[Saved entries]
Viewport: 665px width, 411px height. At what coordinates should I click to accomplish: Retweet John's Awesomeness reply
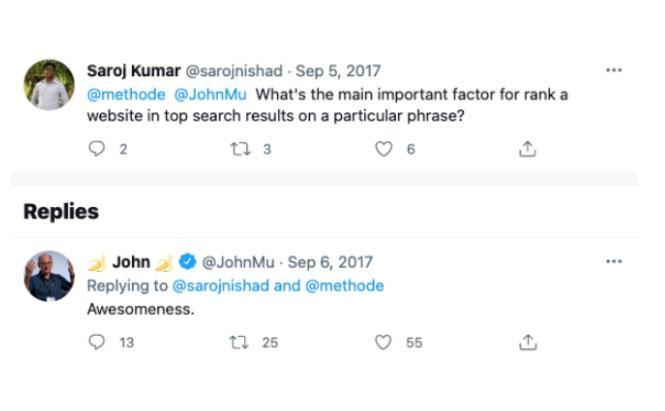pos(240,342)
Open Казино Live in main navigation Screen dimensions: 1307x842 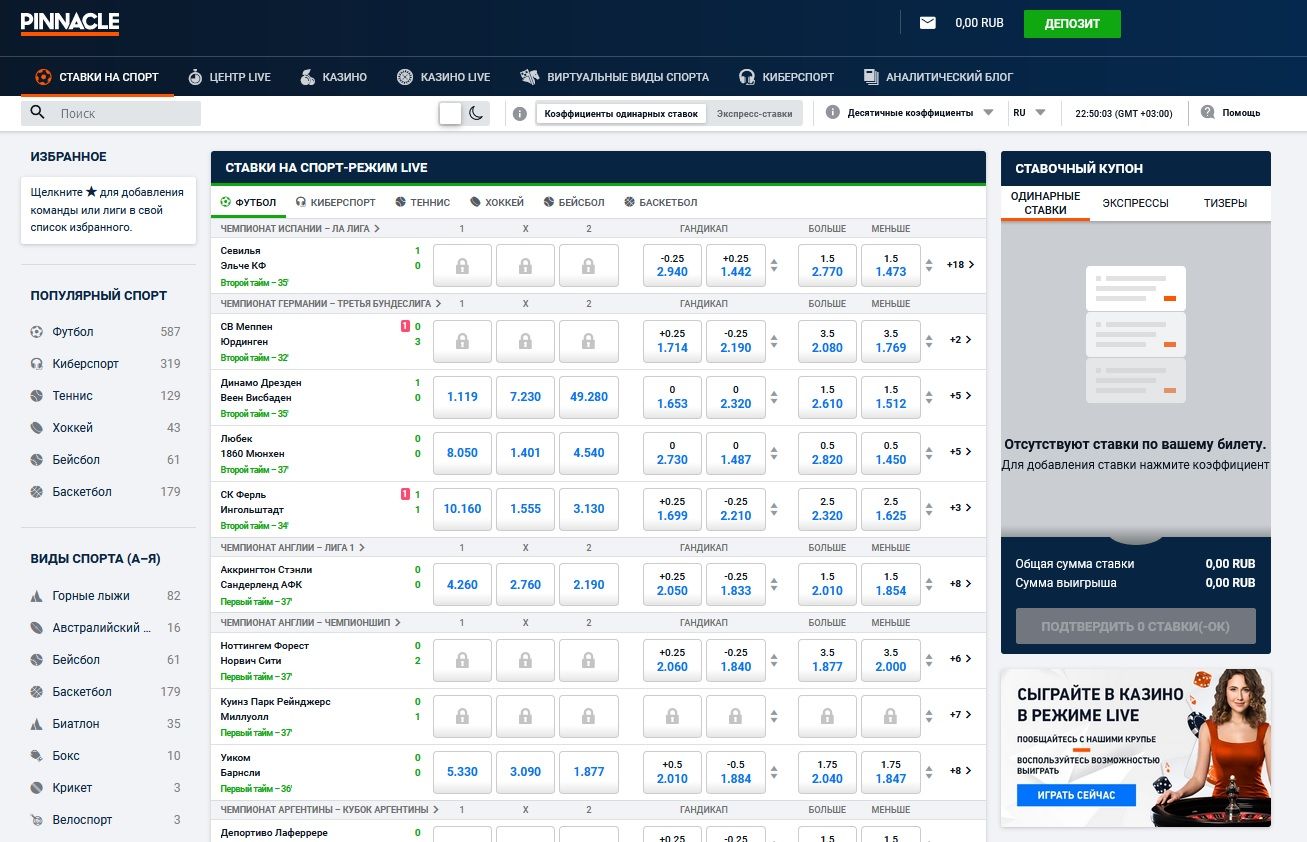(x=444, y=77)
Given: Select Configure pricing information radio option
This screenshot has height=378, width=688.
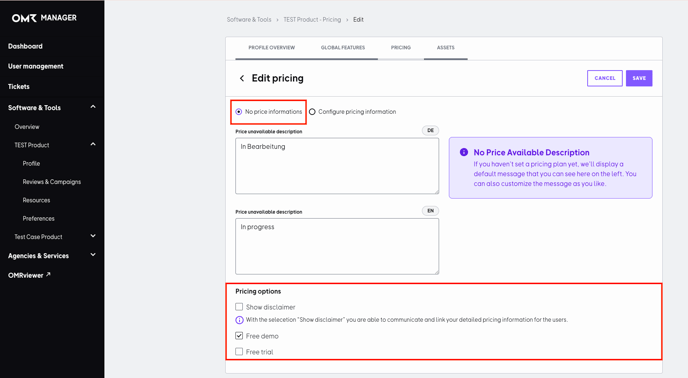Looking at the screenshot, I should (312, 112).
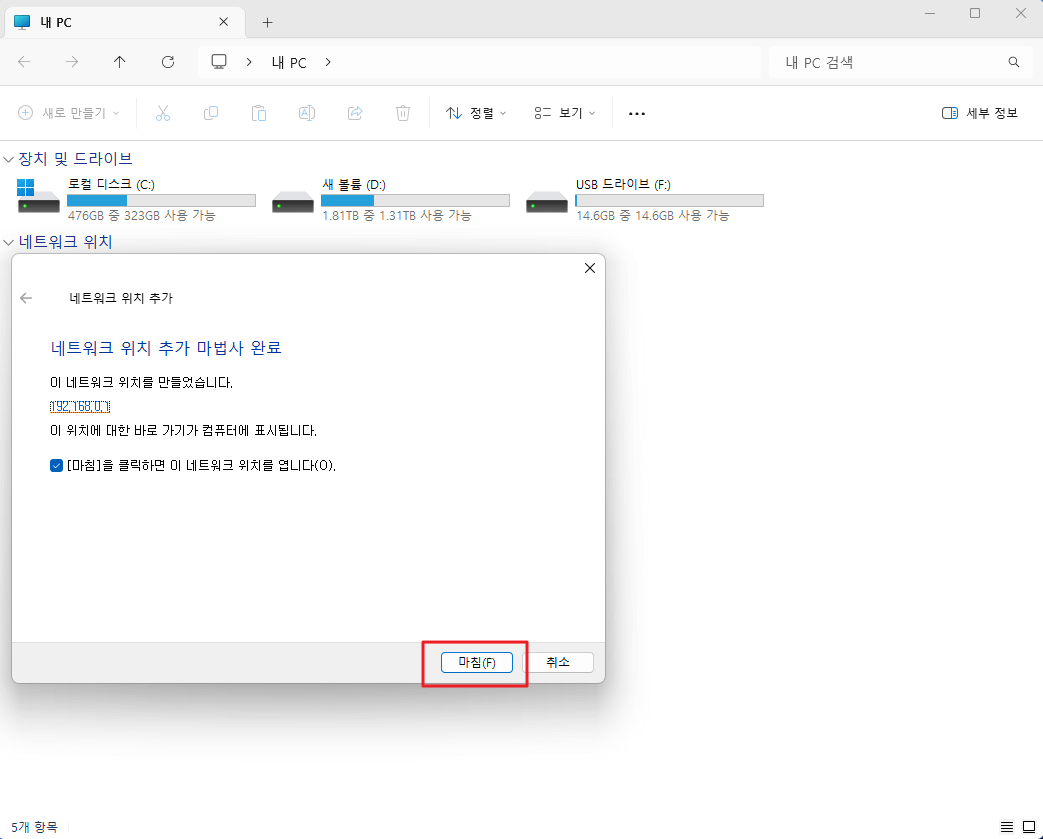
Task: Select the Copy icon in the toolbar
Action: (x=211, y=113)
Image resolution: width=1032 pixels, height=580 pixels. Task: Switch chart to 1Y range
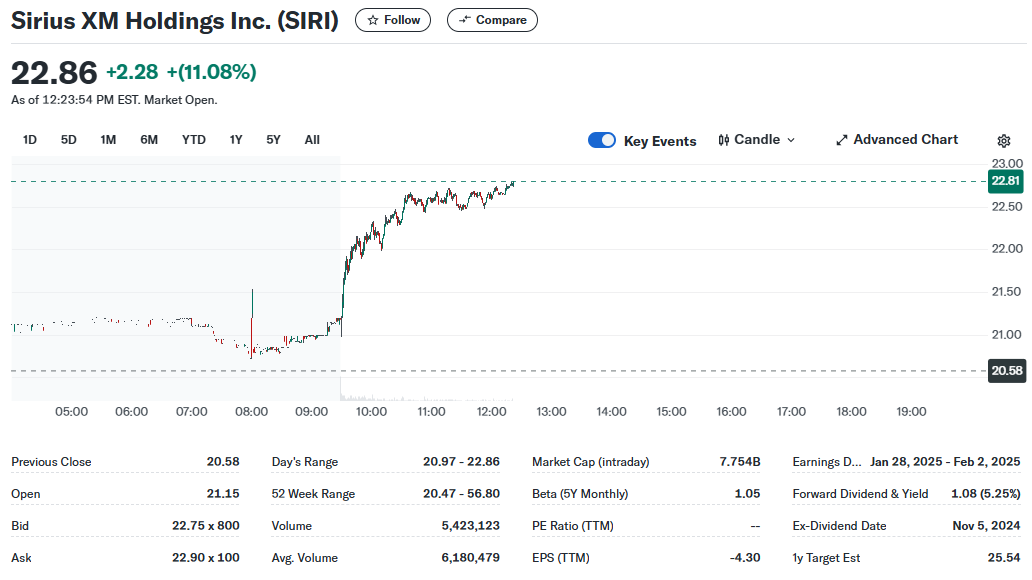tap(236, 140)
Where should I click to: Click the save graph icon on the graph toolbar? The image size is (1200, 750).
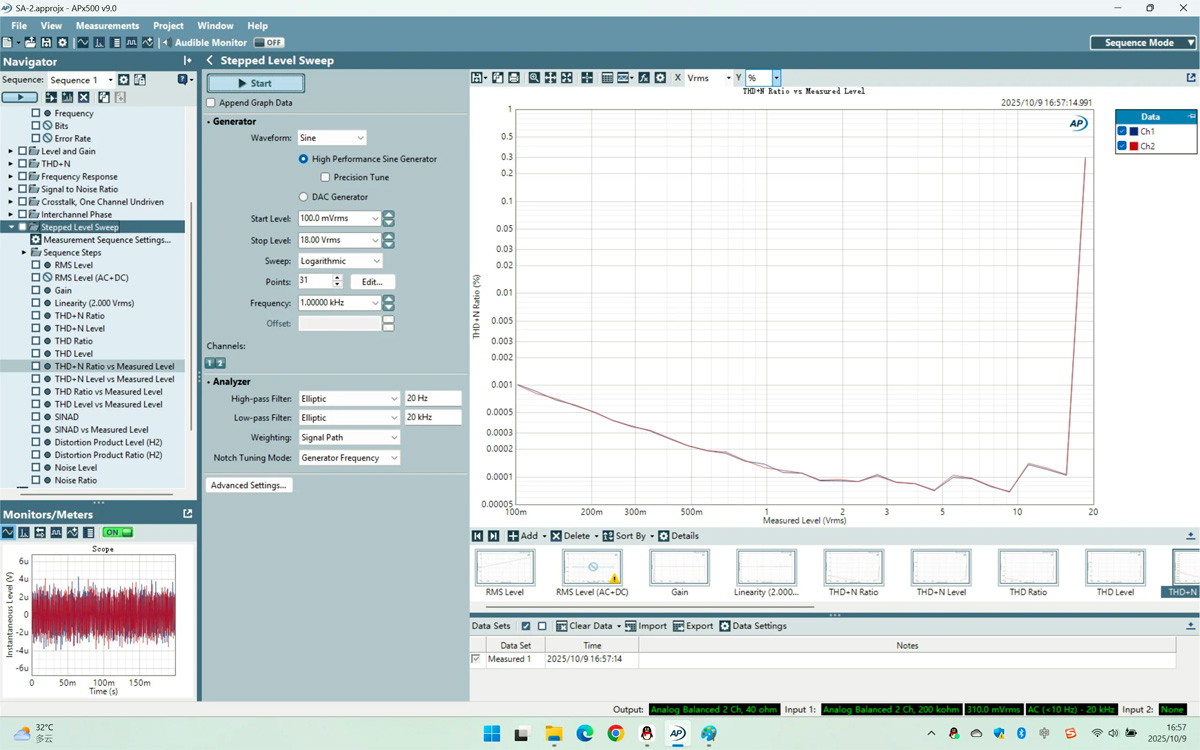[x=477, y=77]
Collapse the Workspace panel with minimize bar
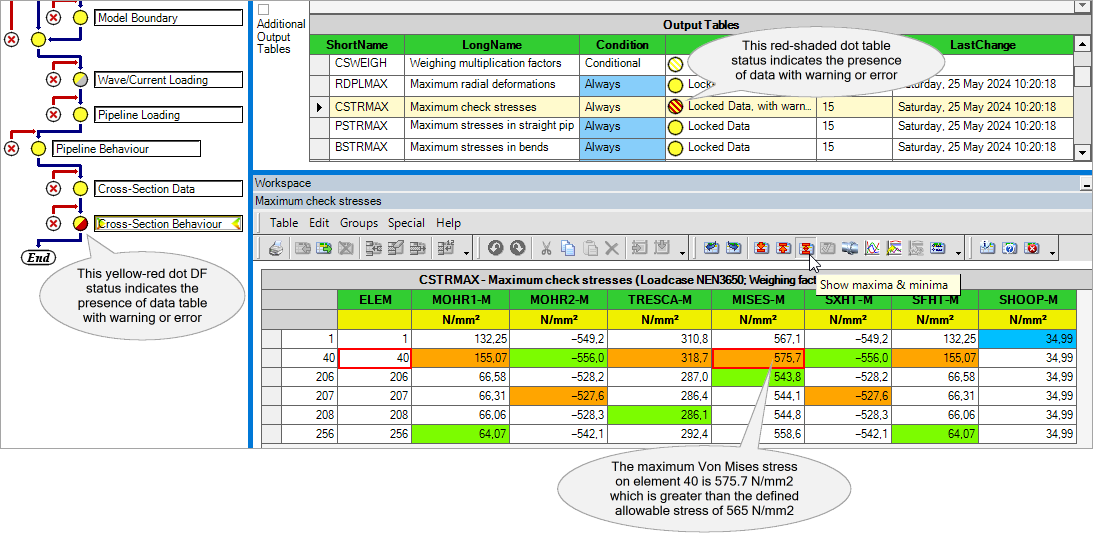Screen dimensions: 1093x533 pyautogui.click(x=1085, y=184)
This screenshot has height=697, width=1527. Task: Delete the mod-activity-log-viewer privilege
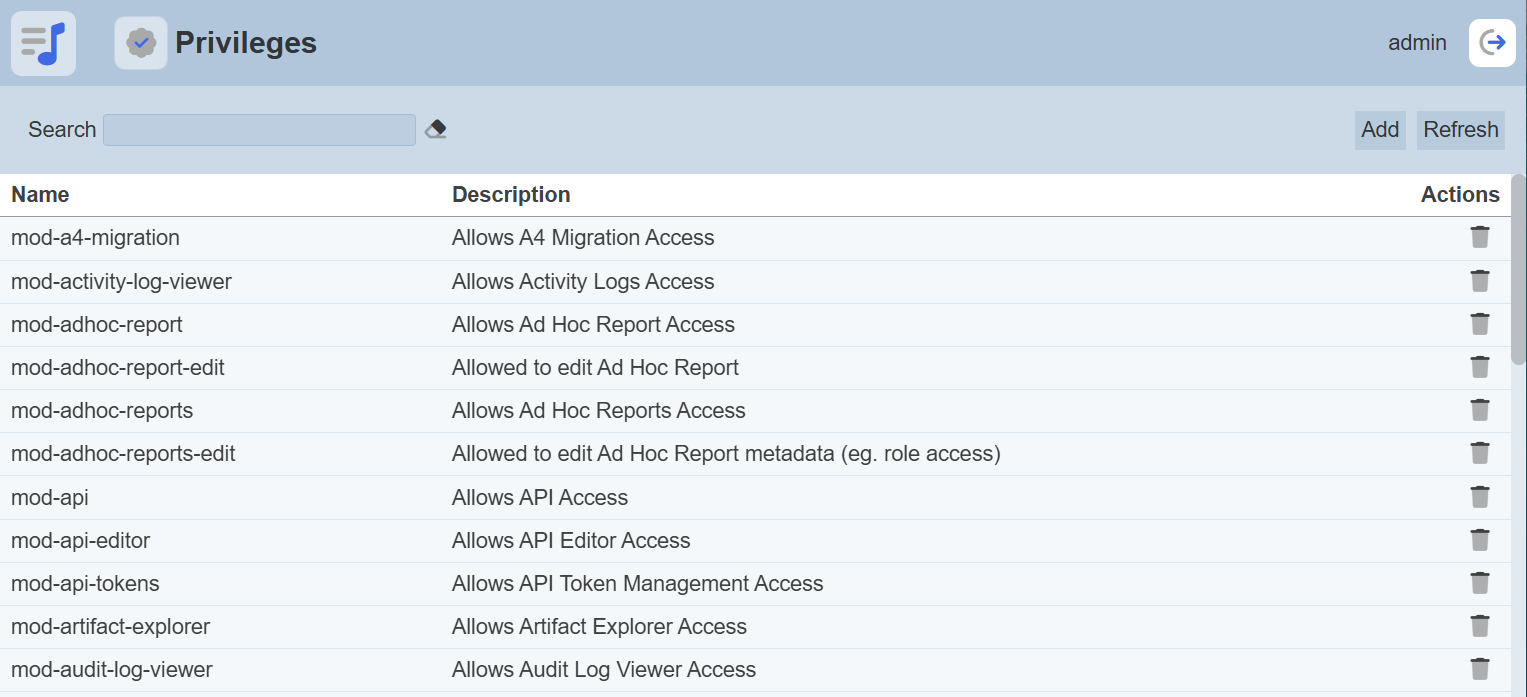coord(1479,281)
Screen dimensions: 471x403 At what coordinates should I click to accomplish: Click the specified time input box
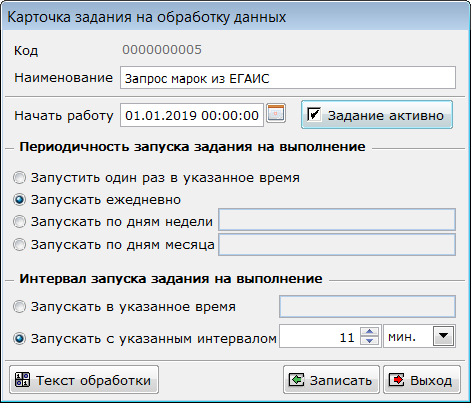tap(367, 306)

(Work instructions)
Pictures are to be left out when the lines from the one containing "Screen dimensions: 471x403" through the end of the records above are repeated exactly; no other line is wanted.

(Reply to the task)
Screen dimensions: 471x403 At what coordinates should I click to accomplish: Click the specified time input box
tap(367, 306)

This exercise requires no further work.